Of the 248 households, 22.2% of which had children under the age of 18 living with them, 39.9% were married couples living together, 10.5% were cohabitating couples, 30.6% had a female householder with no spouse or partner present and 19.0% had a male householder with no spouse or partner present. 47.2% of all households were non-families. 41.5% of all households were made up of individuals, 22.6% had someone living alone who was 65 years old or older.

The median age in the city was 49.9 years. 21.5% of the residents were under the age of 20; 4.4% were between the ages of 20 and 24; 20.3% were from 25 and 44; 27.0% were from 45 and 64; and 26.8% were 65 years of age or older. The gender makeup of the city was 48.7% male and 51.3% female.

===2010 census===
As of the census of 2010, there were 662 people, 280 households, and 171 families living in the city. The population density was 324.5 PD/sqmi. There were 350 housing units at an average density of 171.6 /sqmi.

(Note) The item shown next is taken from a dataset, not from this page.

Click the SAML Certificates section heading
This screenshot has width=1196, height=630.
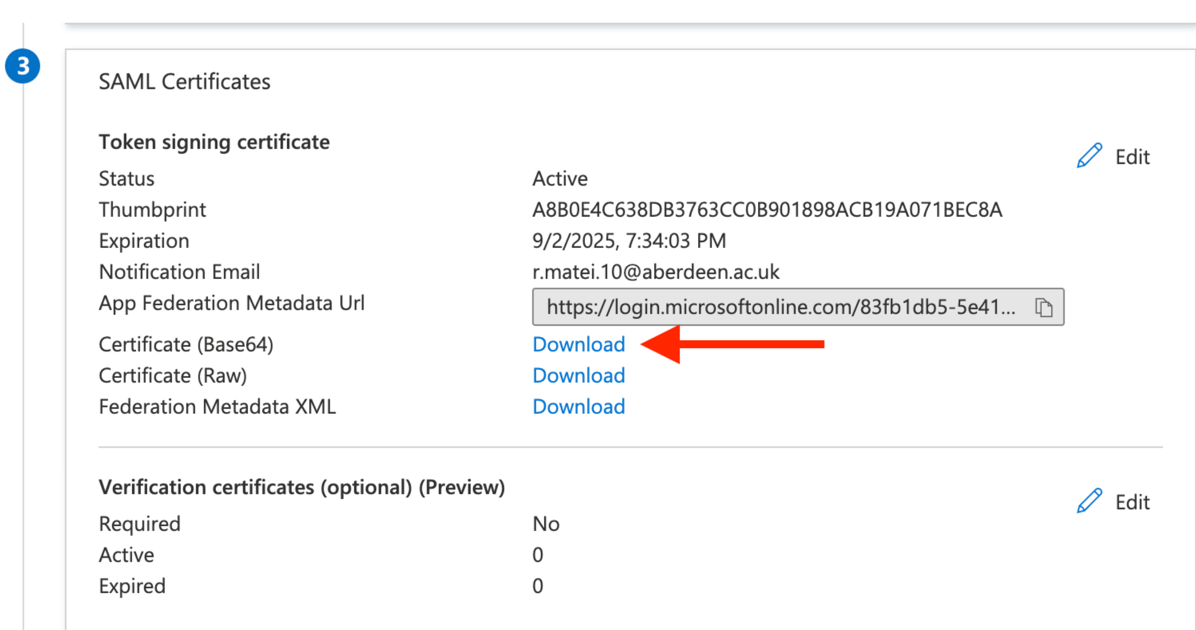[183, 81]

The racial makeup of the city was 96.8% White, 0.5% African American, 1.1% Native American, 0.3% Asian, 0.9% from other races, and 0.5% from two or more races. Hispanic or Latino of any race were 3.2% of the population.

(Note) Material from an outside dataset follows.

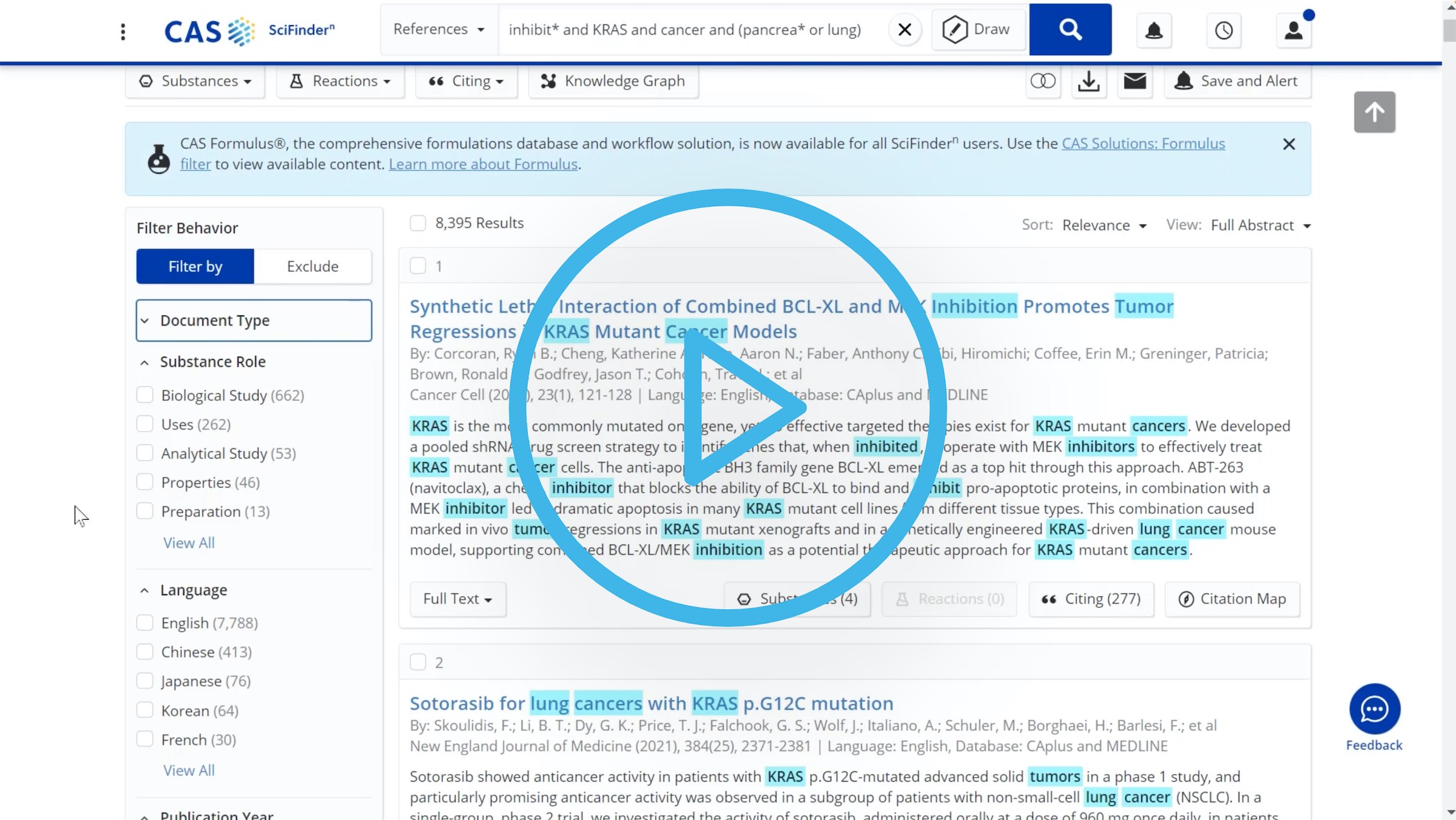Open the Download results icon
Image resolution: width=1456 pixels, height=820 pixels.
pyautogui.click(x=1089, y=81)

There were 280 households, of which 24.6% had children under the age of 18 living with them, 49.3% were married couples living together, 7.1% had a female householder with no husband present, 4.6% had a male householder with no wife present, and 38.9% were non-families. 35.0% of all households were made up of individuals, and 20.3% had someone living alone who was 65 years of age or older. The average household size was 2.25 and the average family size was 2.90.

The median age in the city was 47 years. 21.5% of residents were under the age of 18; 8.9% were between the ages of 18 and 24; 17.6% were from 25 to 44; 23.4% were from 45 to 64; and 28.4% were 65 years of age or older. The gender makeup of the city was 47.3% male and 52.7% female.

===2000 census===
As of the census of 2000, there were 710 people, 314 households, and 184 families living in the city. The population density was 347.4 PD/sqmi. There were 356 housing units at an average density of 174.2 /sqmi. The racial makeup of the city was 99.58% White, 0.14% Native American, 0.14% from other races, and 0.14% from two or more races. Hispanic or Latino of any race were 0.28% of the population.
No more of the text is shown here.